As an example, here is an error that would be generated by the
itkimage2segimageconverter when a mandatory "CodingSchemeDesignator" attribute is missing in the source DICOM image:
W: CodingSchemeDesignator (0008,0102) absent in CodeSequenceMacro (type 1)
1 of 512 slices mapped to source DICOM images
Found 3 label(s)
Skipping label 0
Processing label 1
Total non-empty slices that will be encoded in SEG for label 1 is 512
(inclusive from 0 to 512)
Processing label 2
Total non-empty slices that will be encoded in SEG for label 2 is 512
(inclusive from 0 to 512)
E: CodingSchemeDesignator (0008,0102) absent in CodeSequenceMacro (type 1)
E: Could not write item #0 in ProcedureCodeSequence: Missing Attribute(s)
FATAL ERROR: Writing of the SEG dataset failed! Please report the problem to the developers, ideally accompanied by a de-identified dataset allowing to reproduce the problem!
ERROR: Conversion failed.
(0008,1032) SQ (Sequence with explicit length #=1) # 72, 1 ProcedureCodeSequence
(fffe,e000) na (Item with explicit length #=3) # 64, 1 Item
(0008,0100) SH [M2197] # 6, 1 CodeValue
(0008,0103) SH  # 2, 1 CodingSchemeVersion
(0008,0104) LO [BWH MR PELVIS WWO CONTRAST M2197] # 32, 1 CodeMeaning
To fix this issue, the following command can be used:
dcmodify -i "ProcedureCodeSequence.CodingSchemeDesignator=99UNKNOWN" 000000.dcm
Note the "99" prefix used for the coding scheme designator.
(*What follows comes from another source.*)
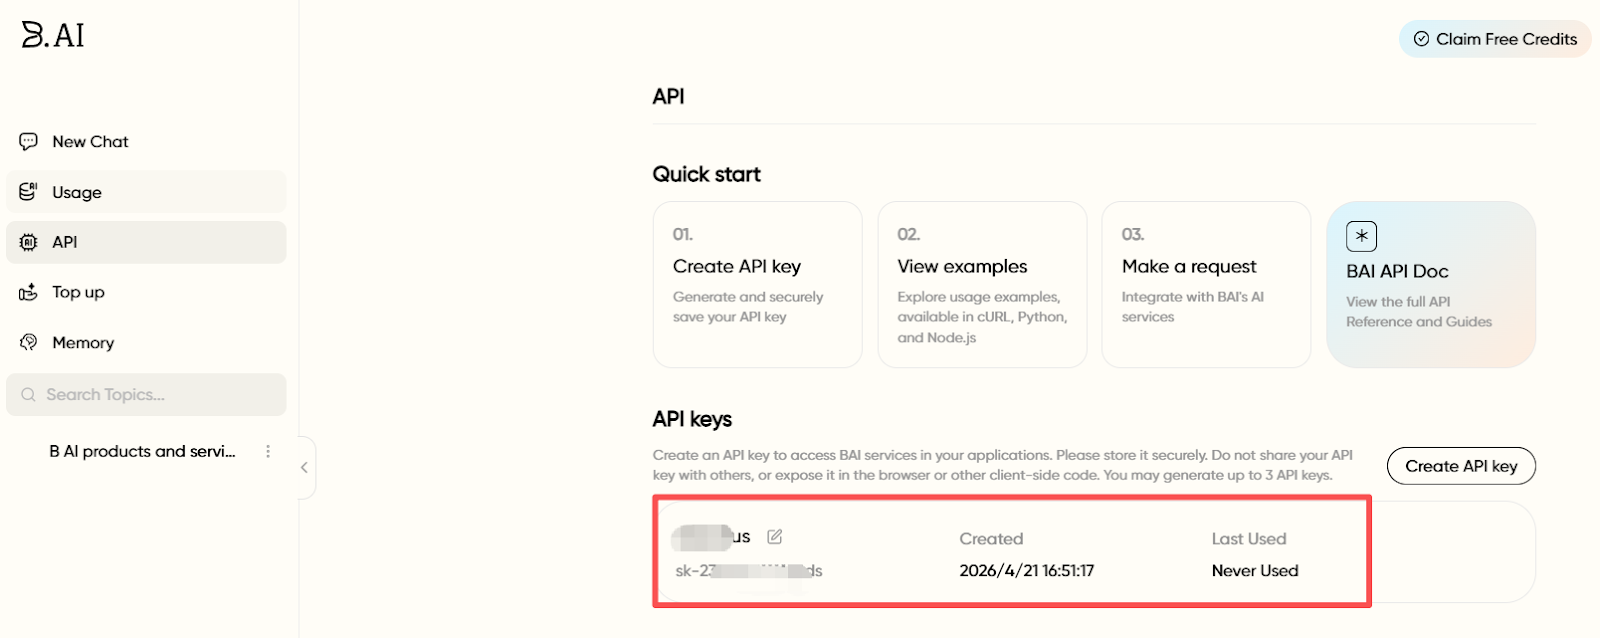
Task: Select the View examples quick start card
Action: (982, 285)
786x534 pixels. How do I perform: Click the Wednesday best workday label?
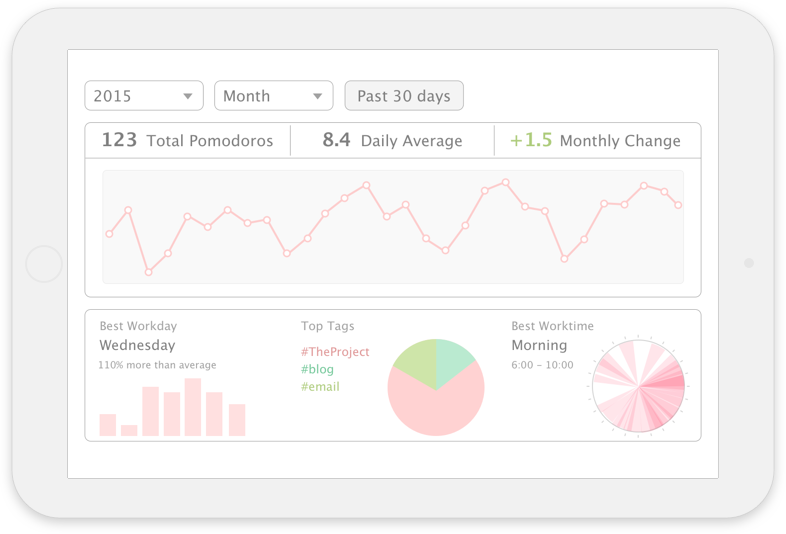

Unless you know which coding scheme the specific code belongs to, you should always use this prefix to indicate that the coding scheme is "private" (not one of the coding schemes defined for use in the DICOM standard).
The way 3D Slicer works at the moment is that you cannot scroll over the slices of the segmentation unless your segmentation is accompanied by the image that was segmented.
Try importing the DICOM image you segmented into the Slicer DICOM database, and load both the segmentation and image series.